Panama 2010-2011  

David Garibay 
Mise en ligne : septembre 2011

Le président Ricardo Martinelli critiqué

La deuxième année du mandat de Ricardo Martinelli a été marquée par des tensions importantes. Sa popularité s’est rapidement dégradée. La rhétorique entrepreneuriale du président, ses décisions autoritaires et l’absence de dialogue ont suscité de nombreuses critiques. La réforme du code du travail, qui a affecté les conditions de la syndicalisation et du droit de grève, a conduit à d’importantes manifestations et à une grève générale le 13 juillet 2010, qui a particulièrement touché le chantier stratégique de l’élargissement du canal. De violents affrontements entre manifestants et policiers dans des zones de production de banane se sont soldés par la mort d’au moins deux personnes. En février 2011, une réforme du code minier, consécutive à la découverte d’un très important gisement de cuivre, a libéralisé les possibilités d’investissements étrangers. En réaction, des milliers d’indigènes de la zone affectée, accompagnés par des défenseurs de l’environnement et des étudiants, ont manifesté. Des décisions du président contre des magistrats ou des responsables administratifs, la nomination de ses proches à des postes stratégiques ou ses changements fréquents de position sur des dossiers importants ont également suscité de fortes controverses. Les diplomates et les responsables d’entreprise nord-américains relayaient désormais ces critiques, et craignaient que la réputation de la place commerciale et financière de Panama n’en soit entachée, alors que des efforts importants avaient été accomplis au cours des années précédentes dans la lutte contre le blanchiment d’argent et le contrôle des flux illicites.

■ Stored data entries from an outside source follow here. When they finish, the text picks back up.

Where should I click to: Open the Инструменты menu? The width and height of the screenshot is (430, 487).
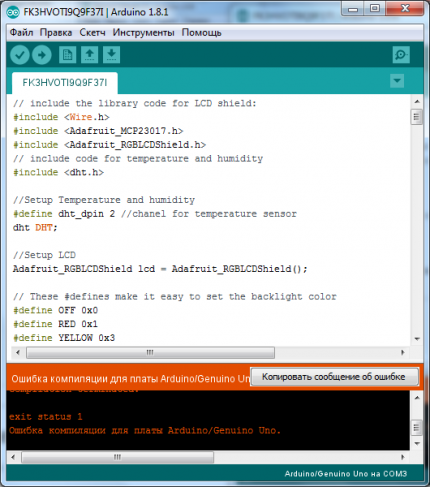(143, 33)
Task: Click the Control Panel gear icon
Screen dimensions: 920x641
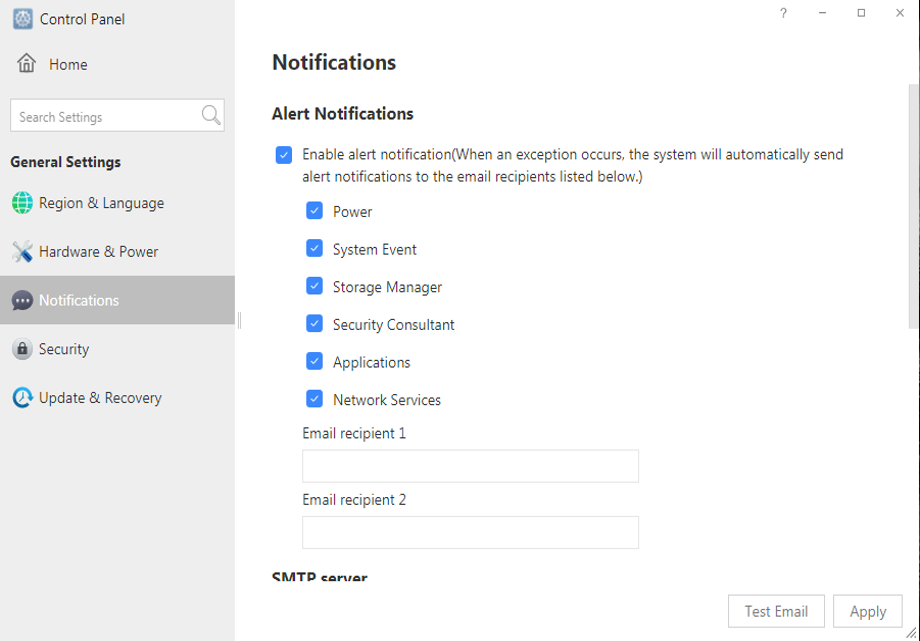Action: (23, 19)
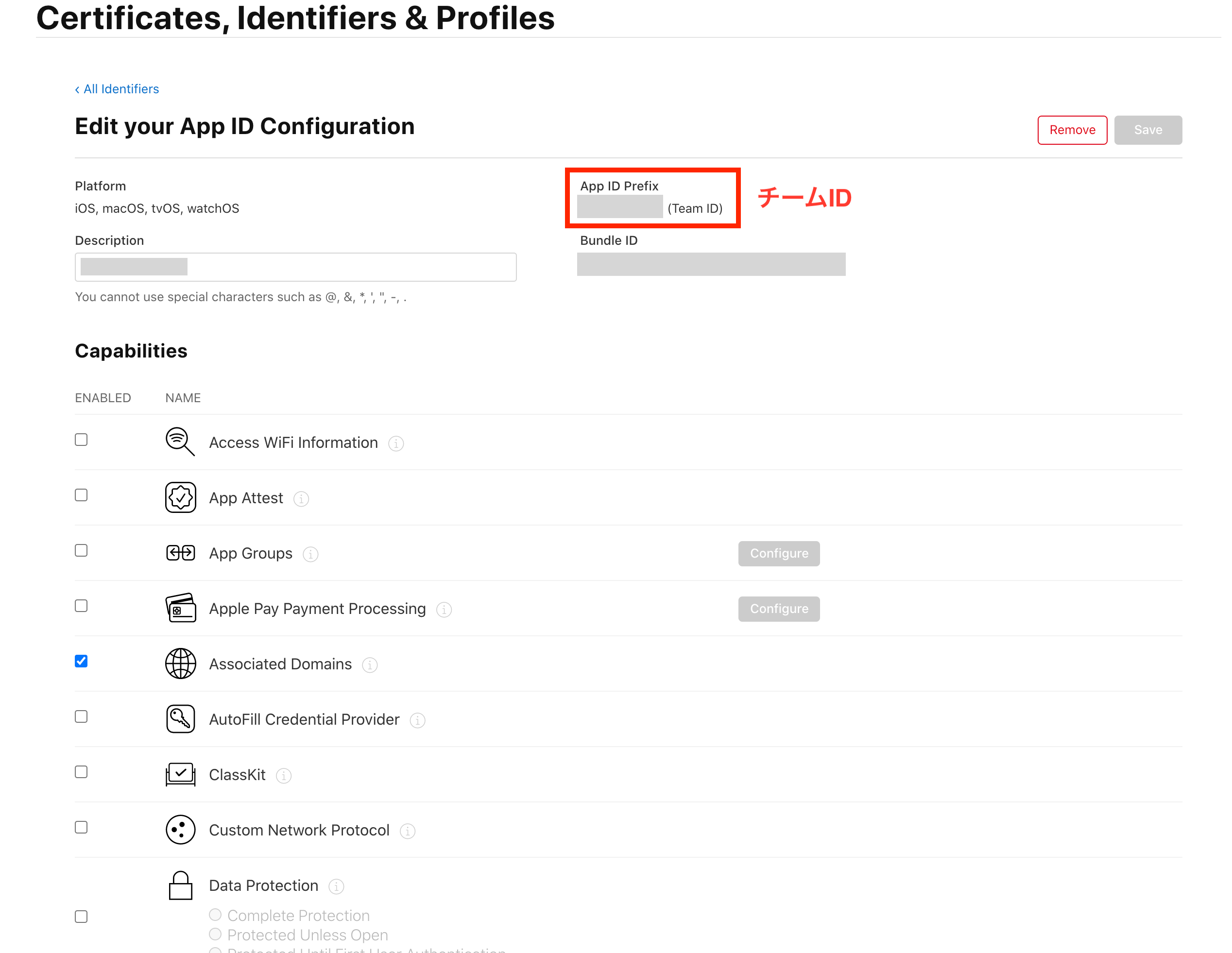Viewport: 1232px width, 953px height.
Task: Select the Complete Protection radio option
Action: point(215,914)
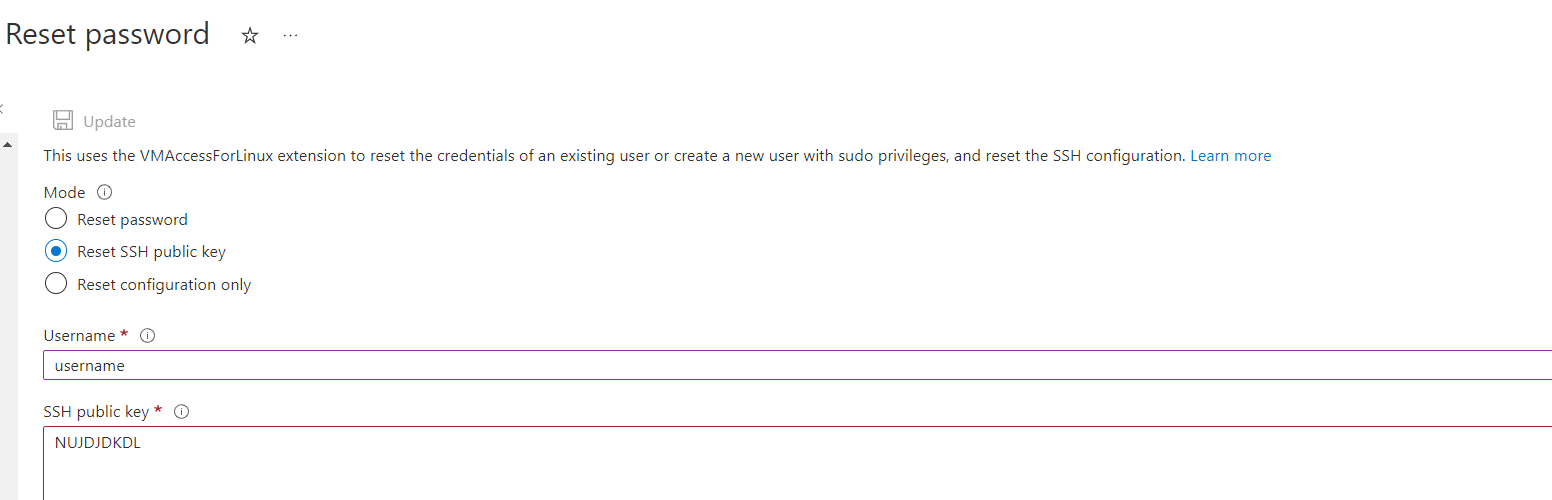Image resolution: width=1552 pixels, height=500 pixels.
Task: Click the floppy disk save icon
Action: [63, 121]
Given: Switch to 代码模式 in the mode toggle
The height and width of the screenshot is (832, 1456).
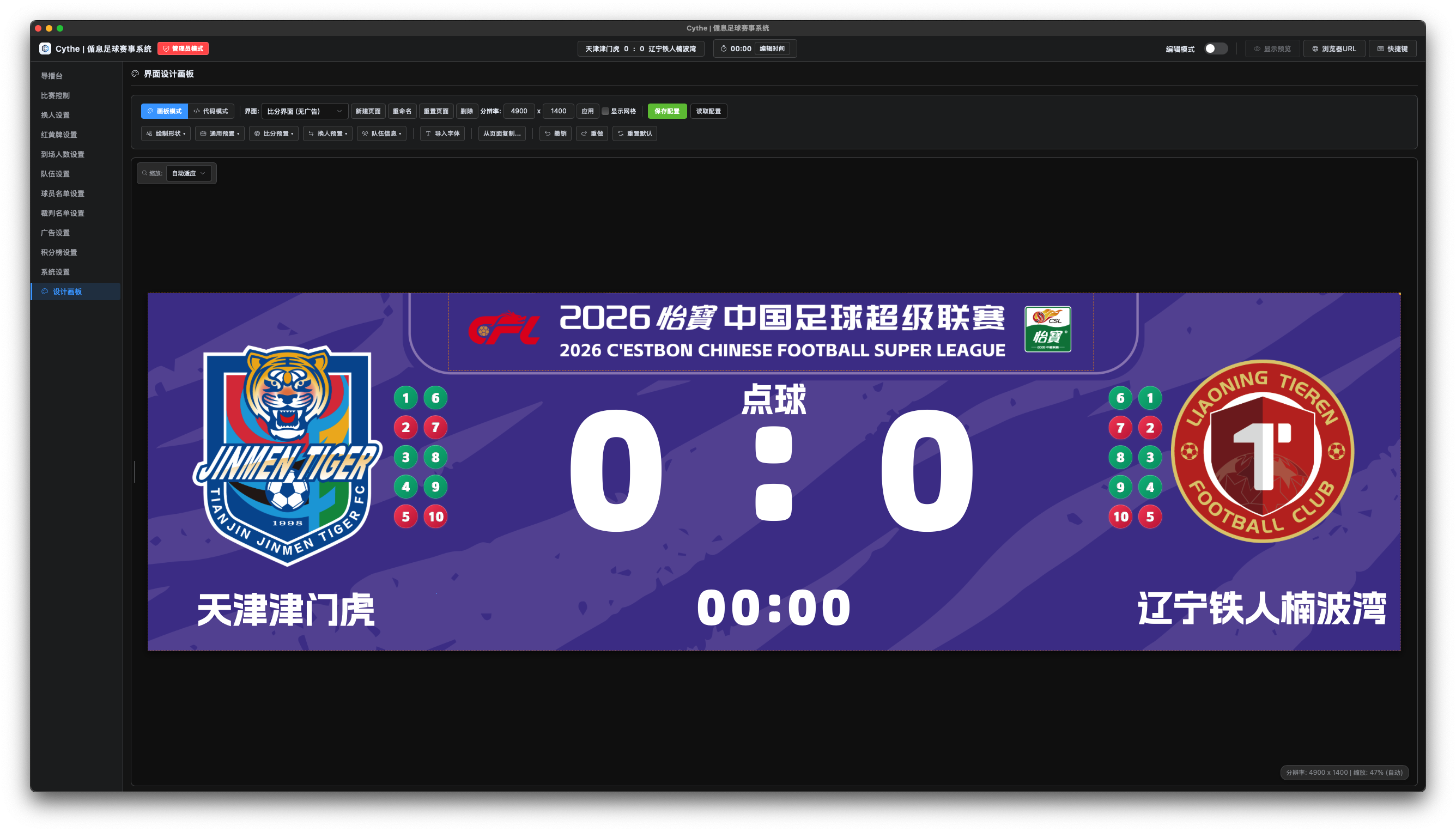Looking at the screenshot, I should [x=211, y=112].
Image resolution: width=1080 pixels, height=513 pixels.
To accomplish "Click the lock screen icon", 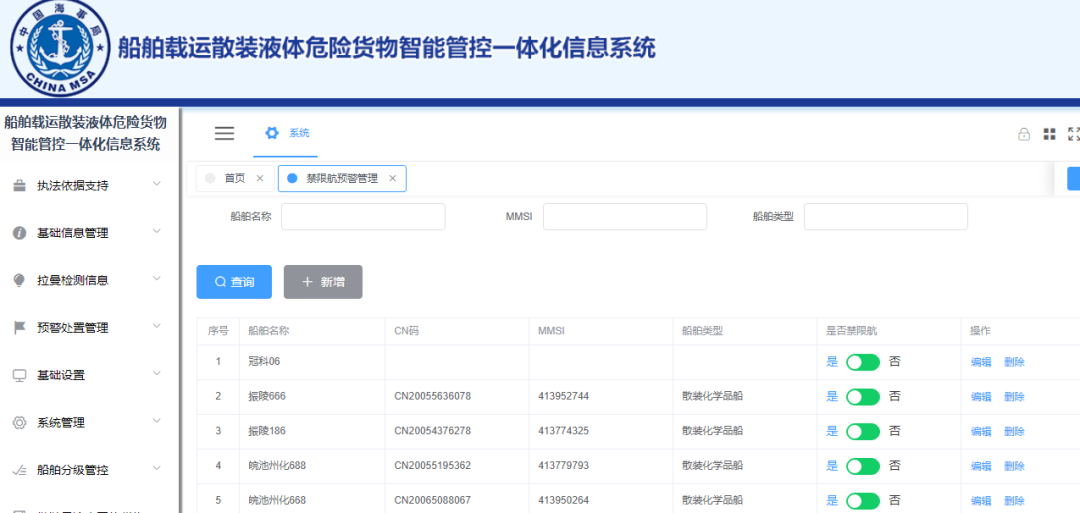I will (x=1023, y=134).
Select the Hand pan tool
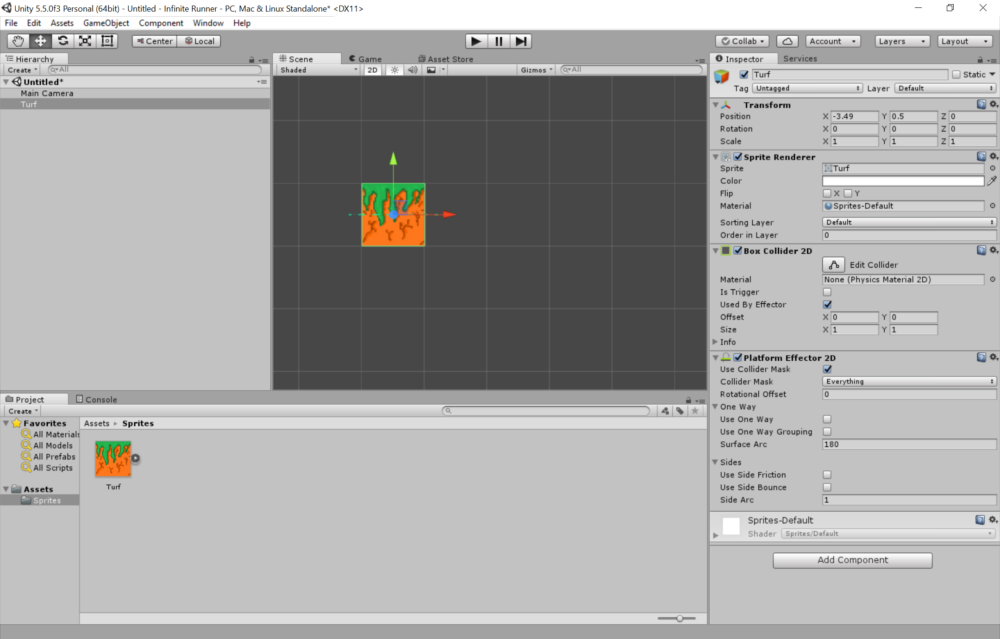This screenshot has height=639, width=1000. click(x=16, y=41)
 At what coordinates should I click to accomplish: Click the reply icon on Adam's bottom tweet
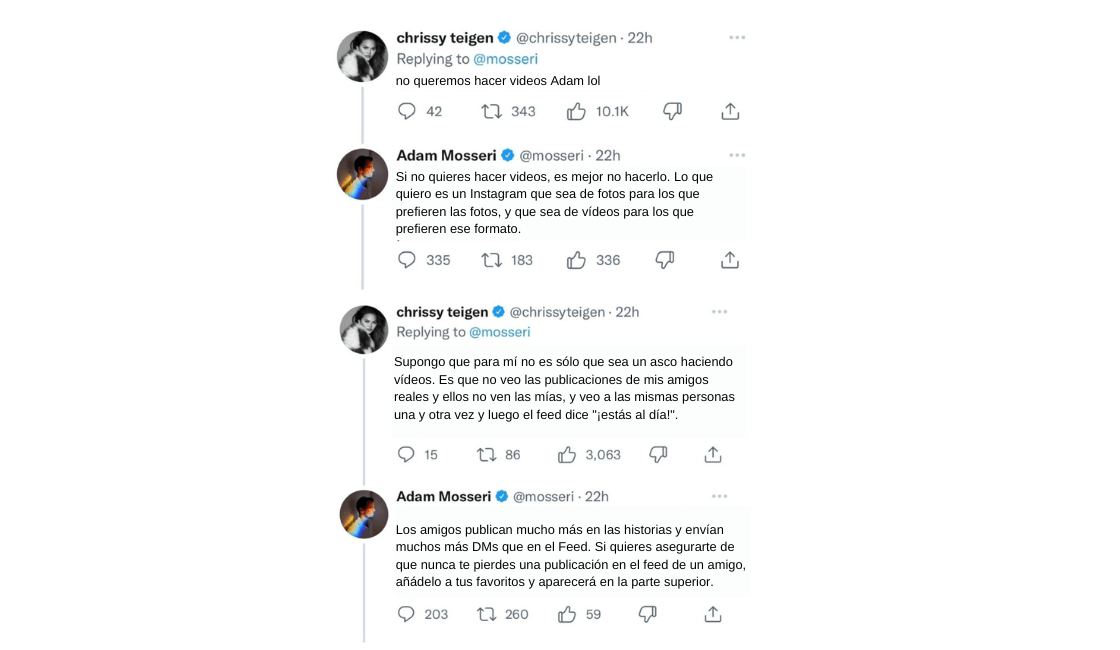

L’économie du Panama a connu le plus fort dynamisme de la région, avec une croissance du PNB de 6 % en 2010, et une prévision de croissance pour 2011 plus importante encore. Les secteurs financiers et marchands ont profité pleinement de la reprise économique aux États-Unis. Les secteurs de l’agriculture et de la pêche, en revanche, étaient en récession. Une réforme fiscale a permis de renforcer les recettes budgétaires, et ainsi de contribuer à financer de très importants chantiers de travaux publics (agrandissement du canal de Panama, amélioration du transport public urbain de la capitale) qui à leur tour ont eu des effets positifs sur le dynamisme de l’économie, et en particulier sur le bâtiment. Le déficit commercial a ainsi été largement compensé par l’augmentation des investissements directs étrangers. Seul point négatif du point de vue économique, le taux de chômage n’a pas connu de baisse significative (s’établissant à 7,7 %).